His age and hometown were not available, according to a dispatcher at the Department of Public Safety office in Centerville, but authorities said he recently bought a home in the area.
Valois was the only person in the plane when it crashed. The owners of the house were in Dallas at the time, authorities said.
Leon County Sheriff’s Department officials said the plane appeared to be a small Cessna used for recreational use, but investigators haven’t yet confirmed that.
“There wasn’t enough [of the plane] left when we got there,” he said.
Investigators from the Federal Aviation Administration and the National Transportation Safety Board arrived on the scene Thursday morning to begin investigating the wreckage.
The crash occurred at a house in the Hilltop Lakes community northwest of Normangee. The private housing development has its own small runway for retired pilots and recreational flyers, Wakefield said.
He said the 5,000-foot runway’s lights are designed to be turned on remotely by incoming pilots, but they were damaged by a recent storm.

DATA PROVIDED:
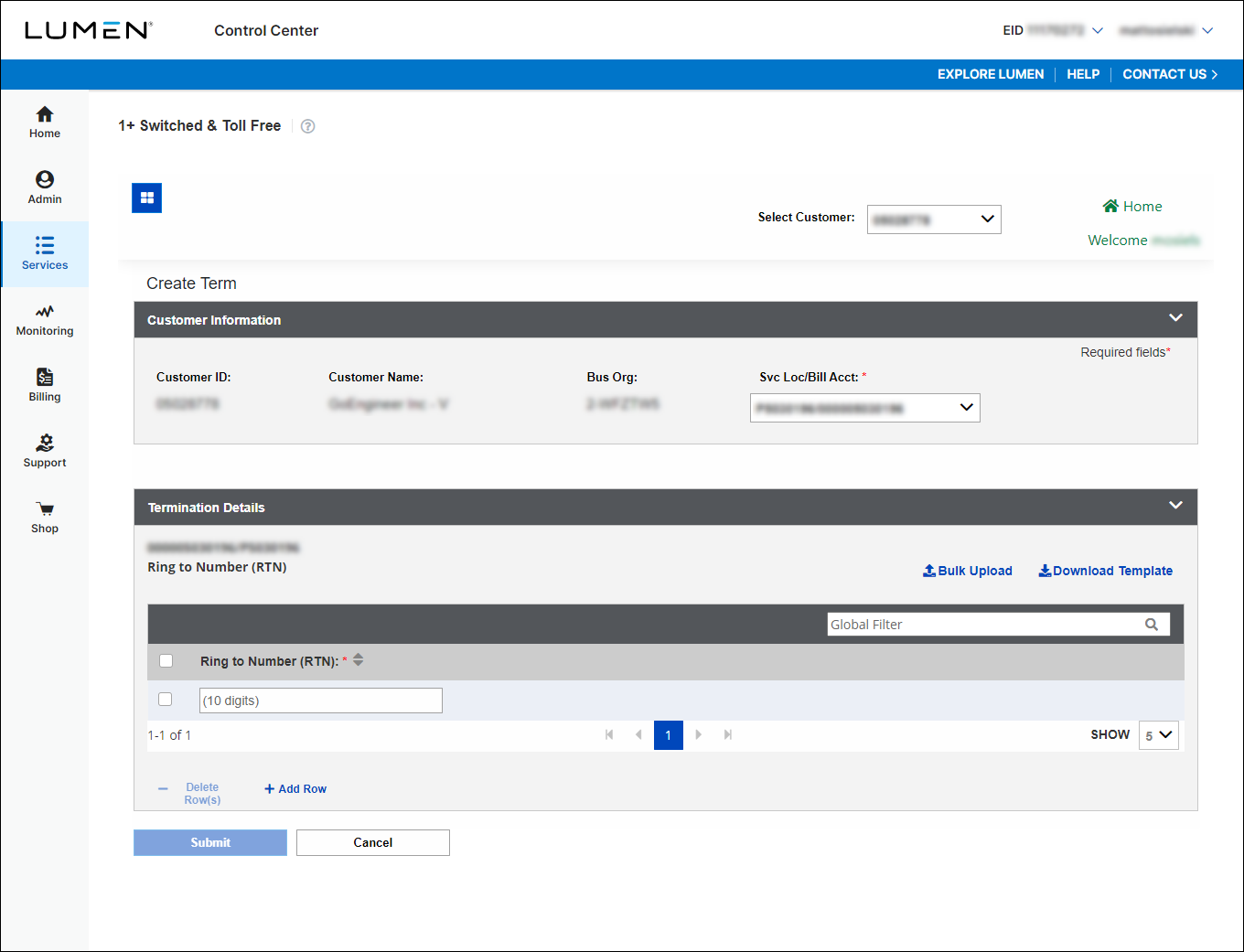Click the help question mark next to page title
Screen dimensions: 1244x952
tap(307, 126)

WRITTEN INSTRUCTION A: In the plane crash report, why does the Hilltop Lakes housing development have its own small runway? Answer in one to three sentences.
WRITTEN INSTRUCTION B: Continue the plane crash report from its final sentence.

EXERCISE ANSWER A: The private development has its own small runway to serve retired pilots and recreational flyers.

EXERCISE ANSWER B:
As Valois approached, he contacted a friend to turn the lights on manually, Wakefield said. He planned on circling the runway a few times while he waited, the sheriff said.
“The pilot misjudged his altitude and clipped a pine tree over the row of houses and it disabled the plane,” Wakefield said. “He crashed into a yard next door and clipped trees and then went directly into the middle of the house.”
He said the brick house was completely destroyed. Volunteer firefighters from five departments — Hilltop Lakes, Normangee, Flynn, Marquez and Centerville — responded to the scene and took more than four hours to contain the fire, authorities said.
No other homes were damaged, authorities said.